*** Opening of MATERIAL PROVIDED ***
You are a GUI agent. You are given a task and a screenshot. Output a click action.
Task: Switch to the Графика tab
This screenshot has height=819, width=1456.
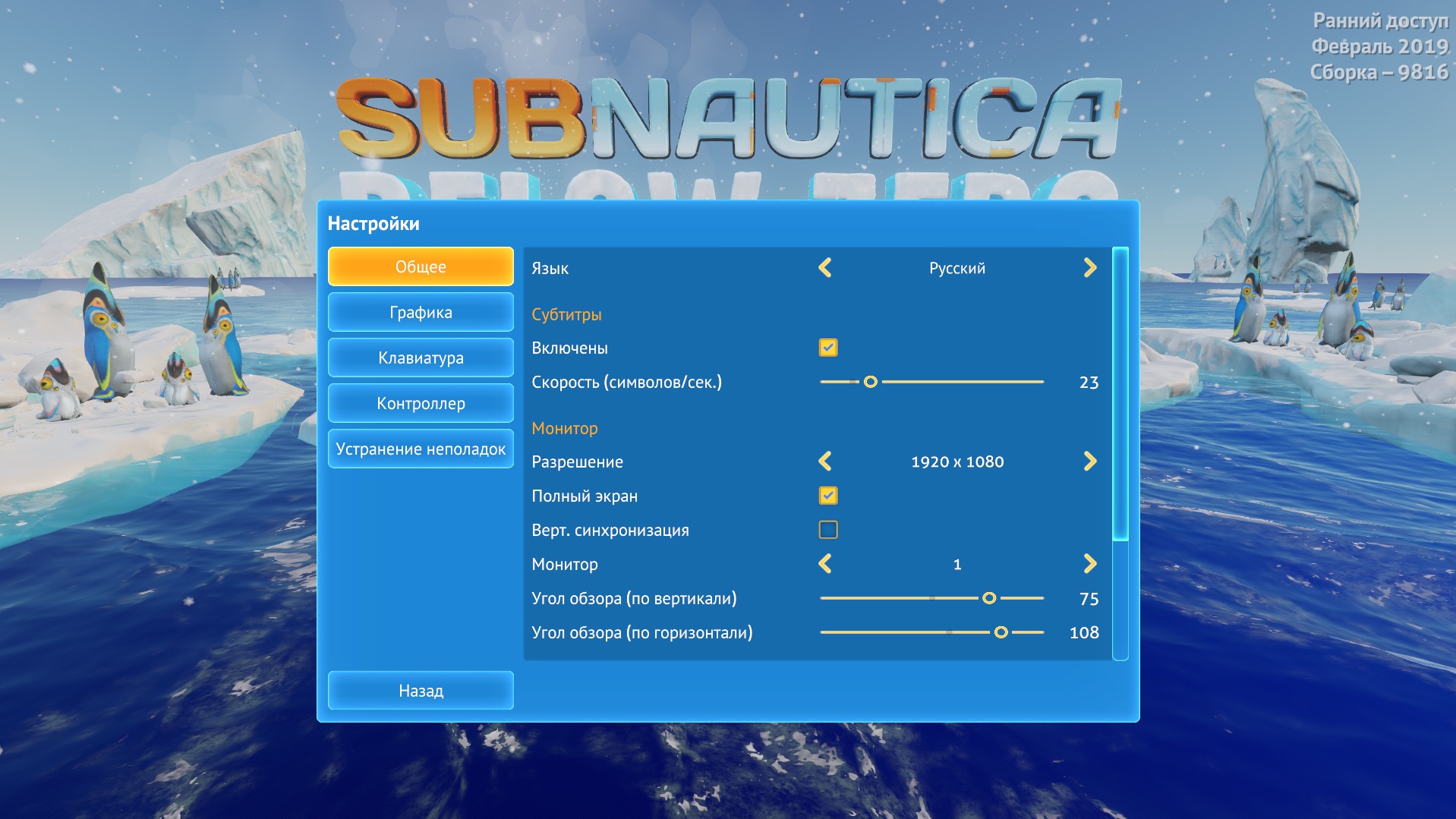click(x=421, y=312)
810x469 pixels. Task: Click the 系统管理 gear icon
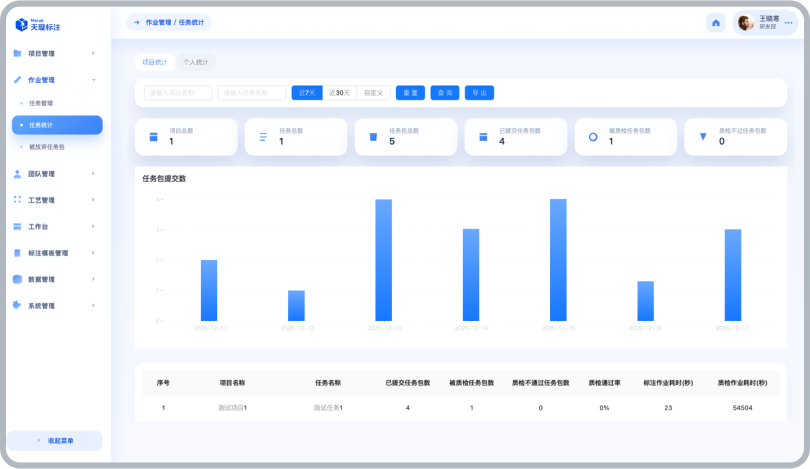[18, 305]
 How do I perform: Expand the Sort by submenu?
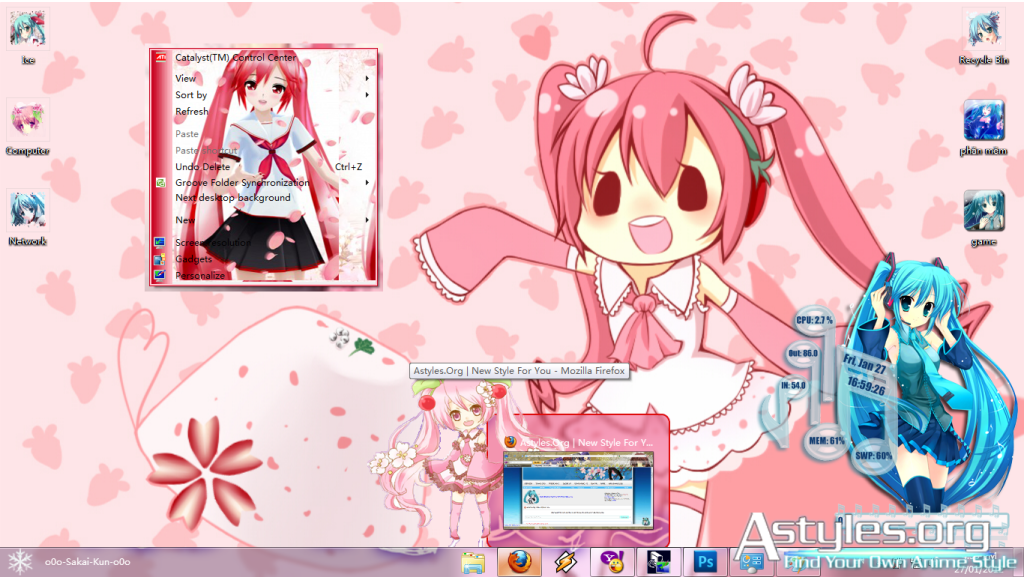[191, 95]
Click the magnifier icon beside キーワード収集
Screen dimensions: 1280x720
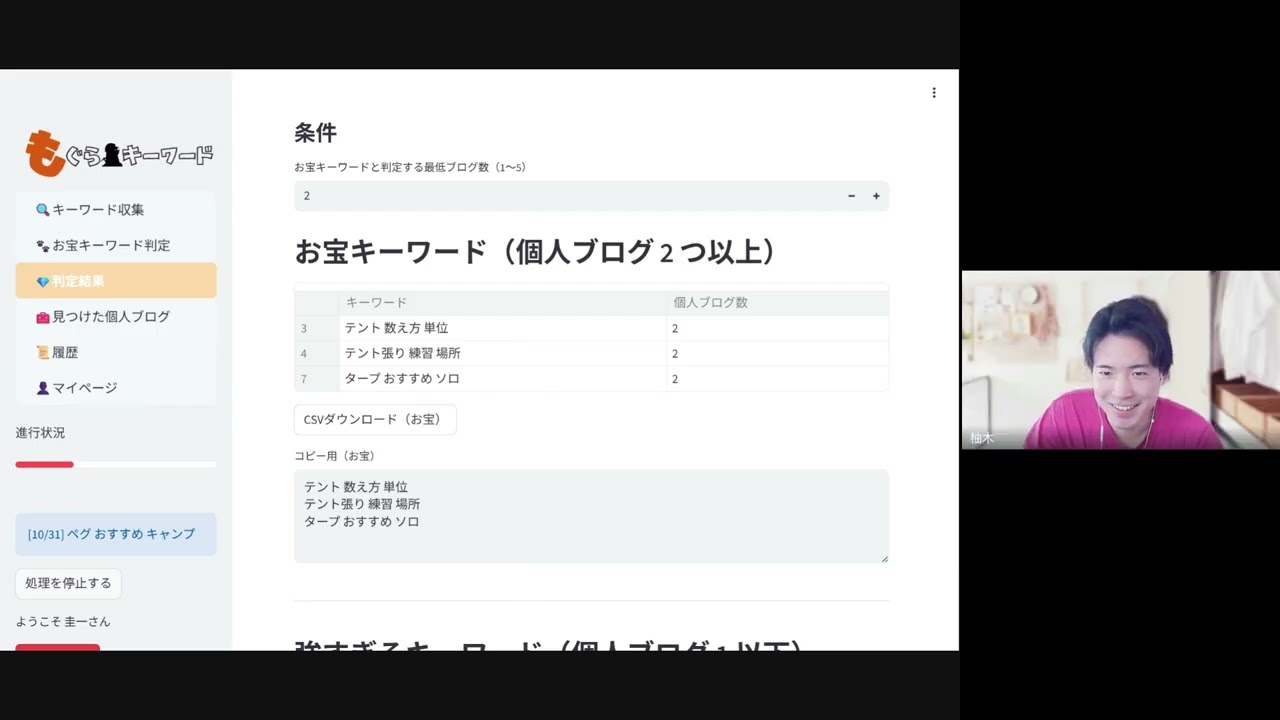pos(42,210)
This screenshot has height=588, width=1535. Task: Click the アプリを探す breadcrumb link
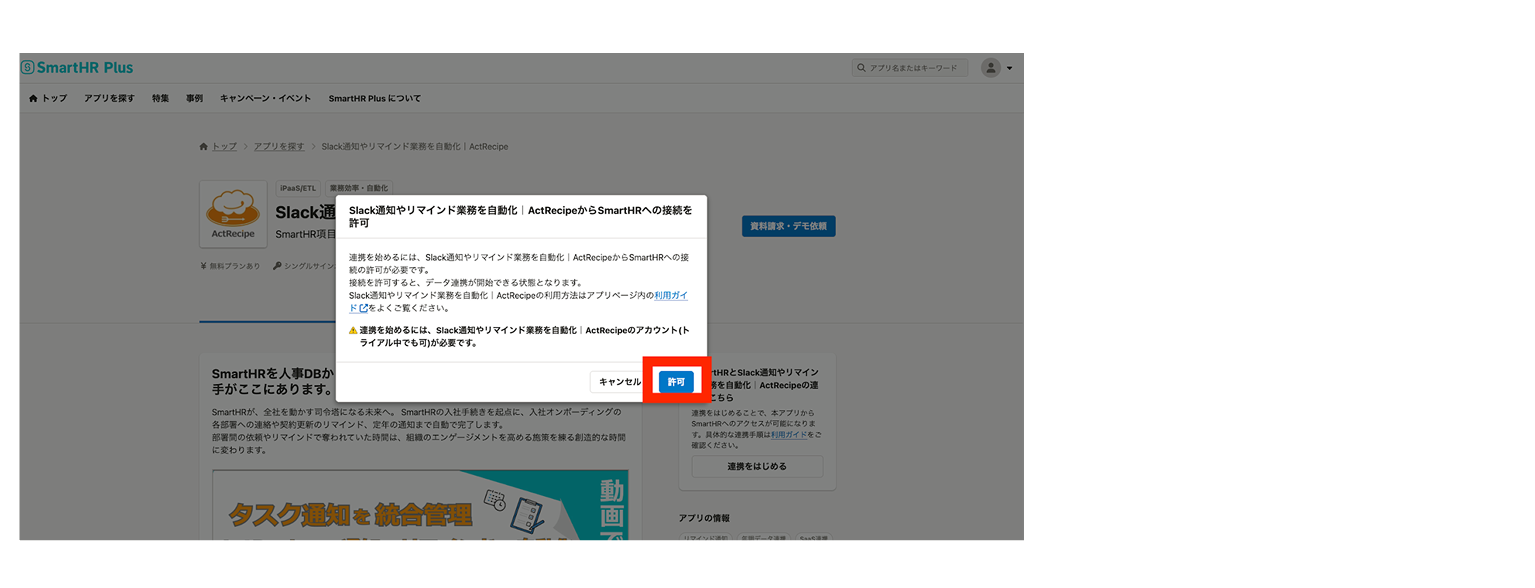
*** Close of MATERIAL PROVIDED ***
TASK STATEMENT:
The records must be copied with no word altered, and without their pictures.

THE COMPLETED TASK:
You are a GUI agent. You are given a task and a screenshot. Output a click action.
Task: Switch to the Графика tab
This screenshot has height=819, width=1456.
click(x=421, y=312)
810x469 pixels. Task: Click the 系统管理 gear icon
[18, 305]
 How do I perform: Expand the Sort by submenu?
[191, 95]
Click the magnifier icon beside キーワード収集
Screen dimensions: 1280x720
pos(42,210)
This screenshot has height=588, width=1535. Task: Click the アプリを探す breadcrumb link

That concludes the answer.